The CFRs do not, however, expand on these factors. Instead, the advisor must determine the appropriate questions to ask, so we have developed some questions to add to your repertoire when you update your clients’ KYCs.

Example questions

Here are some specific questions that you should consider asking your clients to determine their risk capacity:

  1. What industry do you work in?
  2. How stable is your employment sector?
  3. Have you lost your job in the past because of market disruptions? If so, for how long?
  4. Are you worried you might lose your job?
  5. Do you have any existing significant financial obligations (such as outstanding loans, car payments, mortgages, spousal support, etc.)?
  6. Do you expect to incur any significant financial obligations (such as paying for a wedding, a child’s college or university education, big vacation plans, etc.)?
  7. How is your health? What about the health of your partner (if applicable)?
  8. What are the spending habits of you and your family? Do you support any children or grandchildren?
  9. What are your own spending habits? Have these changed since Covid, and if so, how? Do you expect them to change (again)?
  10. Do you expect to make any big purchases or have significant expenditures in the near future? If so, what are these purchases/expenditures, and how urgent are they?

The purpose of these questions is, ultimately, to allow you to determine the suitability of your clients’ investments and whether you need to make changes — especially before a second wave of the pandemic might impact the market.

A complaint from Jones can be entirely avoided if Smith takes the necessary precautions to regularly update Jones’s risk capacity and reassess the suitability of Jones’s investments. Otherwise, Smith and her firm could be left to defend a client complaint.
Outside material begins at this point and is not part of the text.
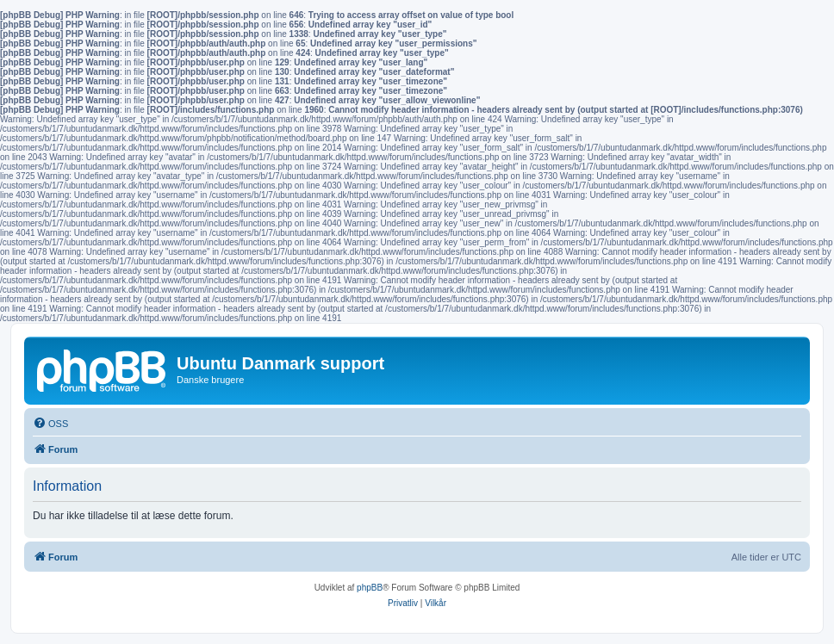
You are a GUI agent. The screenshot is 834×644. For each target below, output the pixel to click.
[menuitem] (50, 424)
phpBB (370, 587)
Don’t forget that once a client complains — even verbally — you have an obligation to immediately report the complaint to your compliance officer or department. All of the regulators and SROs (IIROC and the MFDA) define complaints broadly. If you suspect that your client is shifting blame to you for their investment losses, this should be reported to your compliance staff.

So, be proactive — while the market is performing, get those KYC updates done in a meaningful way. Ask all the questions necessary to drill down into your clients’ changes and how they might impact their risk profile, examining need for liquidity and time horizon in a real way. If your client pushes back and doesn’t want to reduce their risk profile even when your assessment finds it necessary, you will need to think long and hard about how this could come back to bite you with a client complaint.